Musée de la Photographie de Charleroi

Presentation of the exhibition "NOOSPHERE" - 9/2021

 

Philosophie appliquée, photographie impliquée

Par François de Coninck


« Il y a livre – et lecture, existence et raison d’exister – s’il y a d’abord un texte. C’est-à-dire une expression symbolique de sens. Aussi le livre donne-t-il à voir ce qui autrement s’écoute : le produit de l’invisible et silencieux exercice de la pensée. » - Alexis Bonew, « L’objet et le livre » in Journal de l’Antiquaire, Bruxelles, 1976


Le livre est le support électif de la pensée. Nul objet ne lie de façon aussi inextricable matérialité et abstraction – la première étant au service de la seconde, car il s’agit de ne pas confondre l’essentiel et l’accessoire. Gauthier d’Ydewalle ne se laisse pas emporter par la seule jouissance esthétique des caractères accessoires du texte – ces éléments qui font du livre un objet matériel de plaisir visuel et sensuel : c’est plutôt l’amour de la réalité véritable, élémentaire et essentielle du livre qu’est le texte, cet objet immatériel, qui fonde sa passion pour la philosophie et la littérature, et qui nourrit en conséquence son travail plastique. Ainsi, c’est la noosphère – du grec noüs, l’esprit, et de sphaira, la sphère – que ses compositions photographiques nous invitent à explorer, en prenant le temps qu’exige la pensée lente, longue et profonde qui prend forme et vie en se structurant dans les livres. En perpétuelle expansion comme l’univers physique, la noosphère est donc l’espace de l’esprit critique, dédié aux idées et aux concepts. Elle se distingue de la biosphère, l’espace où se déploie le vivant – les objets matériels animés – comme de la géosphère, l’espace qui regroupe les objets matériels inanimés. Les pensées réfléchies, elles, sont bien des objets immatériels animés : des entités intellectuelles vivantes qui ont acquis, grâce aux livres, une existence propre, autonome. Car chaque poème, essai ou roman invente un monde, crée un univers peuplé de figures, d’idées, de personnages qui vivent ensuite leur propre vie. Cet univers se regénère sans cesse : il reprend vie à chaque fois qu’un lecteur s’en empare, avec sa propre subjectivité.

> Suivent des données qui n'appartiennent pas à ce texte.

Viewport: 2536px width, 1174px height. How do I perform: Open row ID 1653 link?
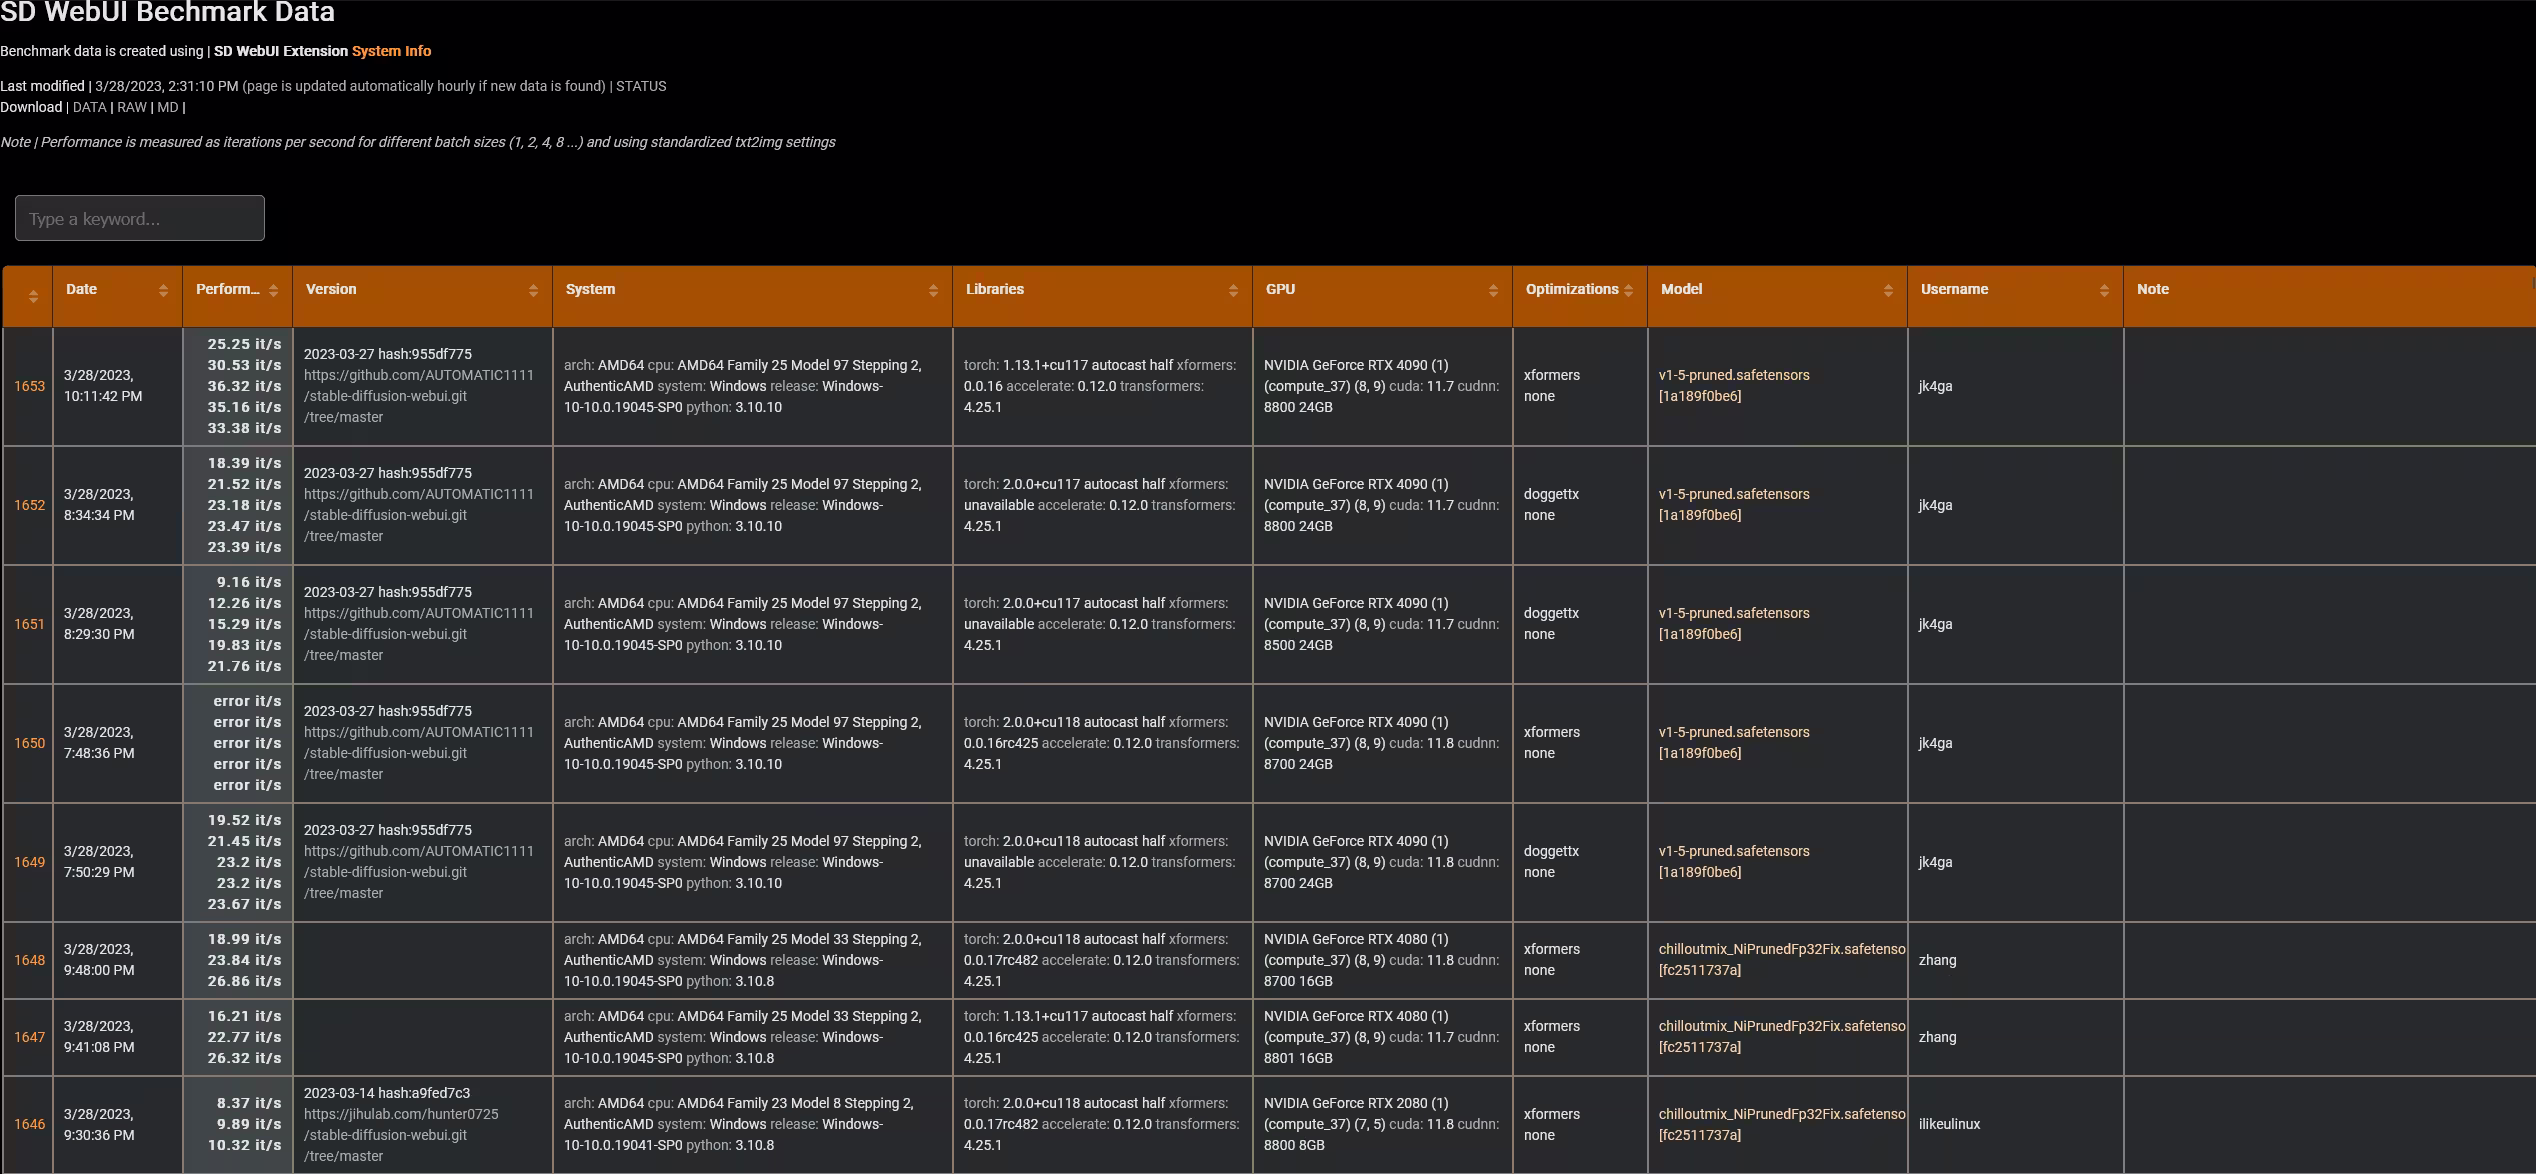coord(29,386)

Aussi la nature vivante du livre ne fait aucun doute pour l’artiste : le livre est l’enveloppe physique de la vie de l’esprit – il en est sa chair. Comme le corps humain, le papier imprimé et relié pour former un livre où éclôt une œuvre littéraire ou philosophique est une matérialité physique qui rend possible une relation intellectuelle, émotionnelle, affective avec l’esprit de l’auteur dont l’œuvre de pensée est capable de susciter l’amitié, l’amour, la répulsion, la haine, les larmes ou le rire du lecteur : pas moins qu’un être vivant, il est en effet possible d’aimer ou de haïr un livre, de le désirer ou de ressentir du dégoût à son égard. Les compositions photographiques de Gauthier d’Ydewalle visent à restituer, dans une forme plastique soigneusement échafaudée, cette intimité quasiment charnelle que nous pouvons connaître avec un livre. Il s’agit donc de le rendre présent, attirant, fascinant voire obsédant. Ainsi, comme le portraitiste qui s’emploie à saisir l’expression de l’âme, à fixer sur la pellicule l’intériorité, l’identité profonde d’êtres de chair, Gauthier d’Ydewalle photographie les êtres de pensée que sont les livres en les immergeant dans des compositions qui ont pour vocation d’exprimer le substrat, l’originalité, le génie – bref : la personnalité unique – de l’œuvre littéraire, philosophique ou poétique qui fermente en eux.


Pour ce faire, sa méthode est de ne rien laisser au hasard. Tous les éléments représentés font sens : chaque composition a sa justification, chaque détail sa signification. Tout se veut langage : rien n’est fortuit dans ce jeu où la forme plastique se fait signe. L’expression des postures, l’agencement des volumes et des formes, la trajectoire des lignes droites ou courbes, les tensions entre les textures et les couleurs, le jeu des teintes et de la lumière doivent permettre de dégager un système de relations significatives qui puisse dire, à son tour, l’essentiel de l’extraordinaire présence de ces livres, de leur existence toute personnelle et de leur intériorité. Gauthier d’Ydewalle tient d’ailleurs à nous donner les clés pour décrypter son langage visuel : ses commentaires, précieux, font partie intégrante de cette œuvre entre philosophie appliquée et photographie impliquée qui renouvelle, par la singularité de sa démarche, le genre de la photographie plasticienne.